Pingback: Get Sharepoint List Access from SQL Server - elbsolutions.com Project List & Blog
You have mentioned “Now add a Service Reference to your SharePoint instance. Right click on your Project References and choose Add Service Reference” But you have not said if this is a new Visual Studio project. Is this a new WCF project?
Its a script task in SSIS which opens up Visual Studio so you can code on .NET
Thanks for your response. It helped. After running the code, I am getting an error for the line outputString.Append(“”);
Error says “preprocessor directives must appear as the first non-whitespace character on a line”
Any idea how I can fix it?
Is that your own code? outputString.Append(“”);
Why not try outputString.AppendLine();
Also are there any preprocessor on your strings? Can you send your output string?
I got all the errors fixed. I setup everything as per your steps. In the XML source editor when I set error output to ignore failure for error or truncation, it shows me a yellow warning triangle on the XML source saying “No Rows will be set to error output. Configure error or truncation dispositions to redirect rows”.
Even after the warning if I run the project, it finishes successfully but does not load anything in the database. The output message says “”ADO NET Destination” wrote 0 rows.” I also get some runtime warnings like this “The output column “ows_TFS” (151) on output “row” (107) and component “XML Source” (99) is not subsequently used in the Data Flow task. Removing this unused output column can increase Data Flow task performance.”

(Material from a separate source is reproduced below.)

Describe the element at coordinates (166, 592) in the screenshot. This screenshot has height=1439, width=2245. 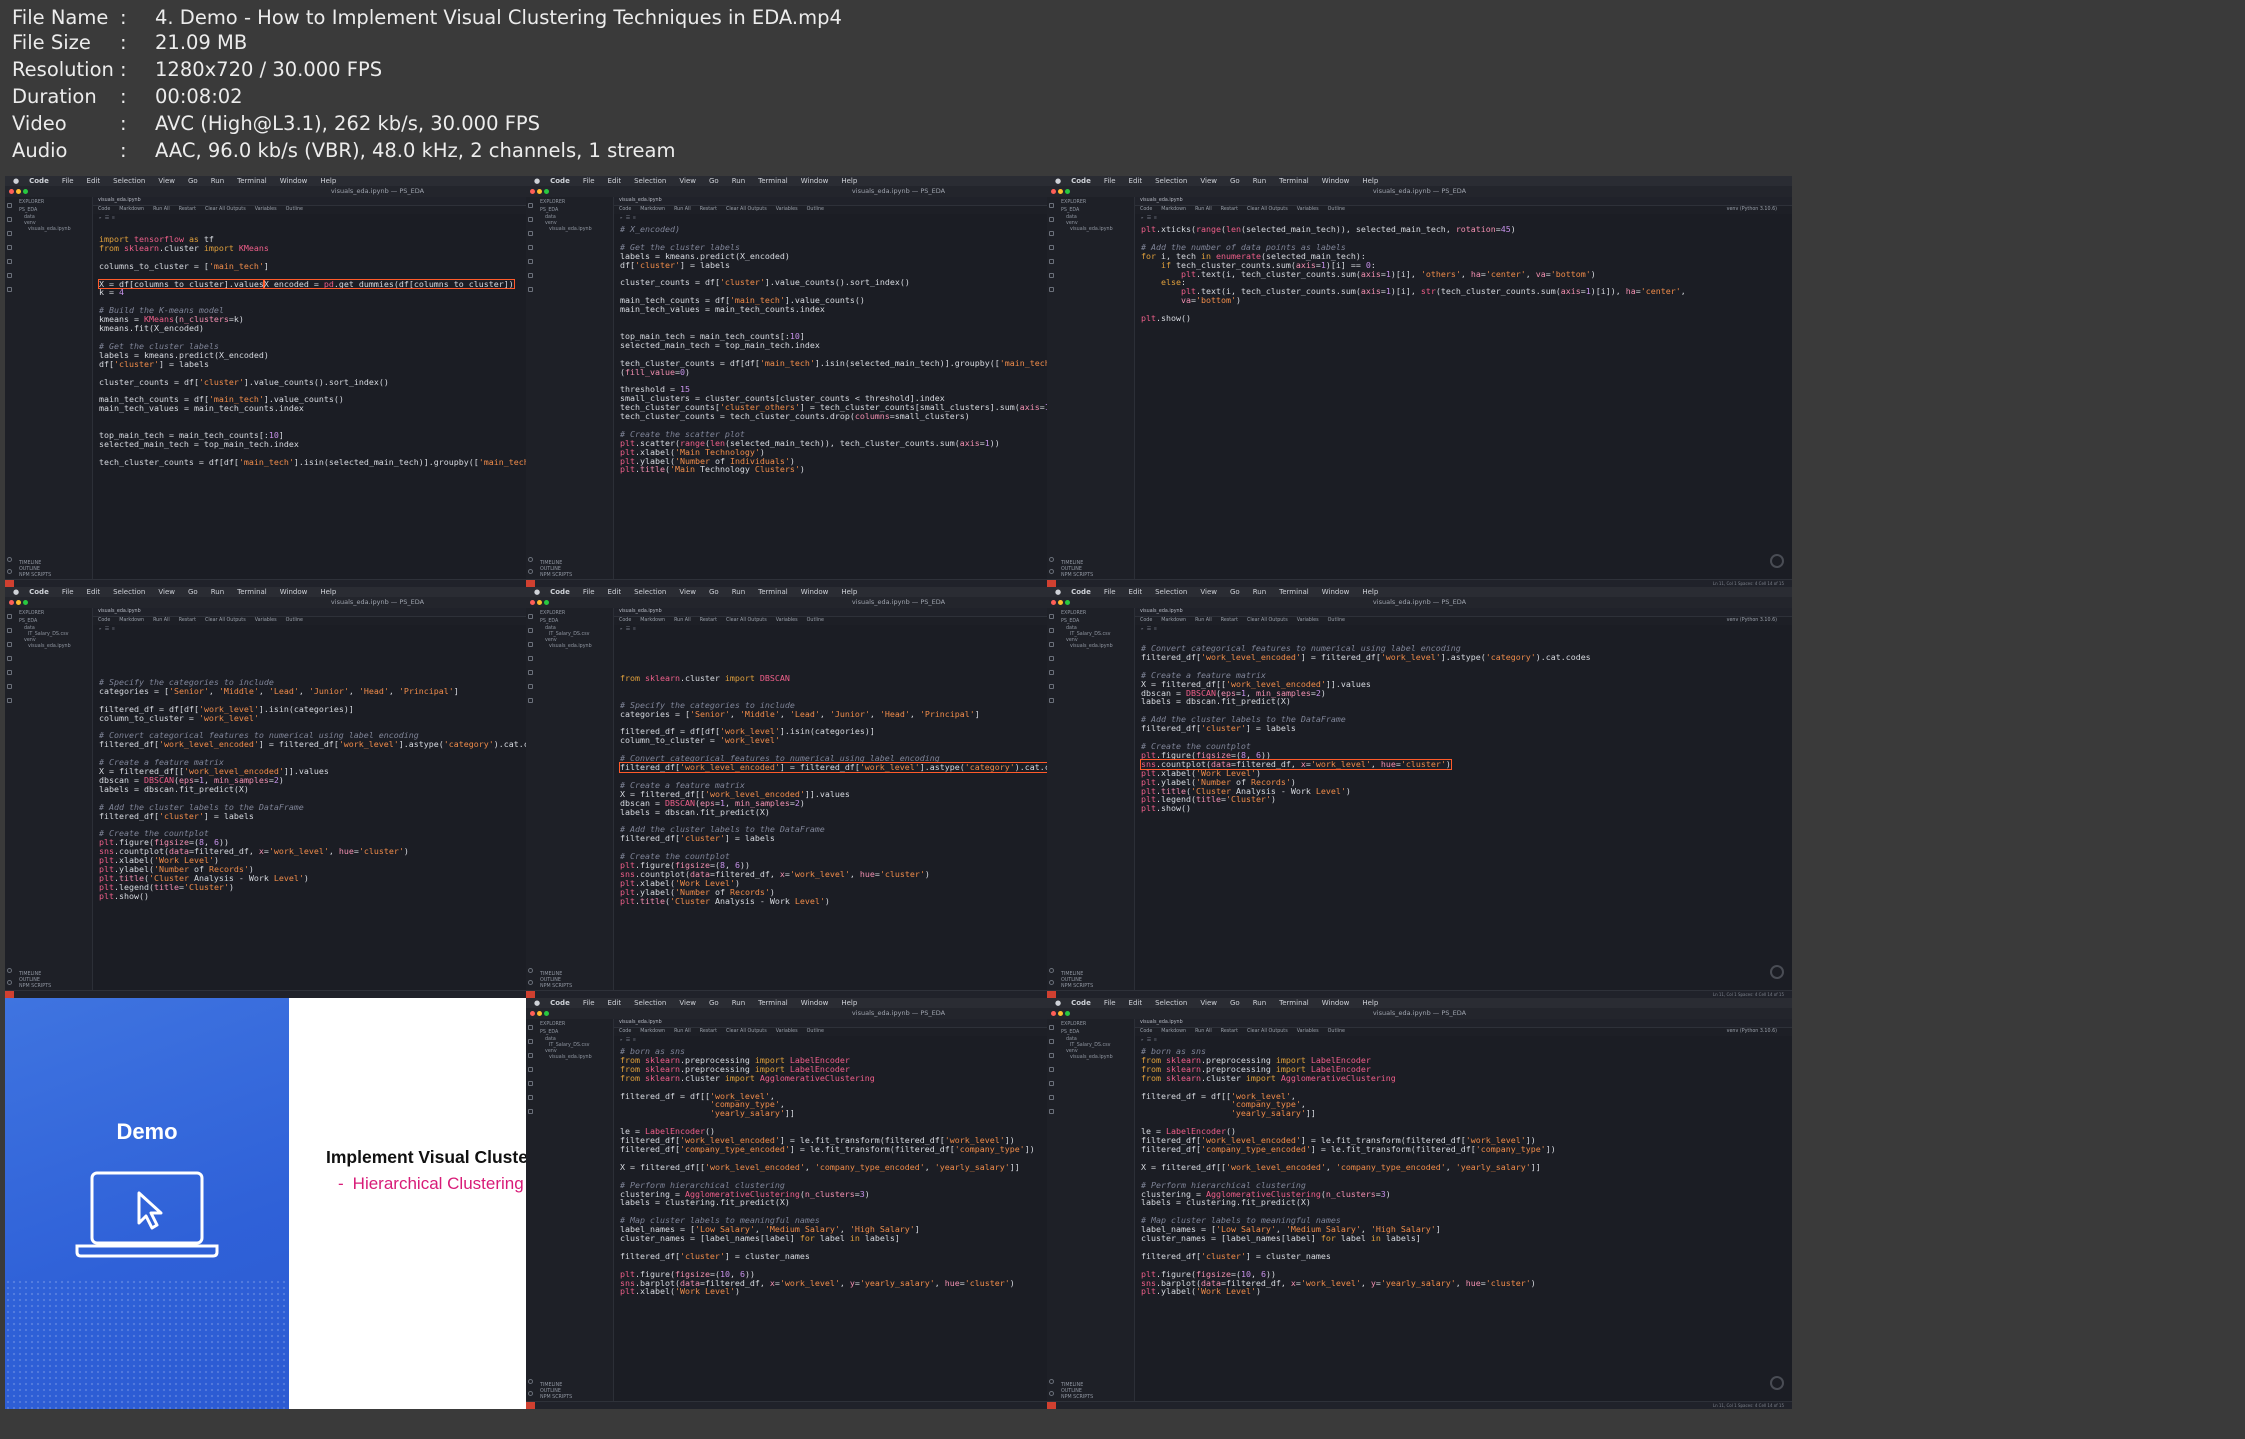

My script to export an xml is working fine. When I run the code, it generates an xml from which I generated the schema. My database connection is fine. I tested the connection and it was successful. The mapping for columns also went smoothly.
Any idea why rows are not getting written to the table? (FYI I have not included the code for deleting the data from the SharePoint site. I am simply extracting data and loading it in sql server)
Thanks much!
Are you running this on your dev machine or SSIS already?
Hi Raymund, this is a great tutorial but I need some clarity. What type of application did you create before creating this SSIS project? There’s no “Add Reference” in the SSIS project. Are you working on a Console Application or WCF Application or a SharePoint WebPart Application? What do you mean by ” SharePoint instance”?
Its just and SSIS Project the Add Service Reference comes from the Script Task when you edit it. That will fire another instance of Visual Studio so you can start coding in C#
Chachi how did you fix that error “preprocessor directives must appear as the first non-whitespace character on a line”? outputString.Append(“”);
Is this blog still being monitored? I am facing some issues running the code, hence needed some guidance.
I am stuck at the step where I need to run the script task to generate the XML output. I get an error at the line “var outputNode = sharepointList.GetListItems(listGuid, viewGuid, null, null, “10000”, null, null);” . The error says sharepoint access is denied. (exception from hresult: 0x80070005 (e_accessdenied)). Any idea how I can solve it? I am not using any proxy.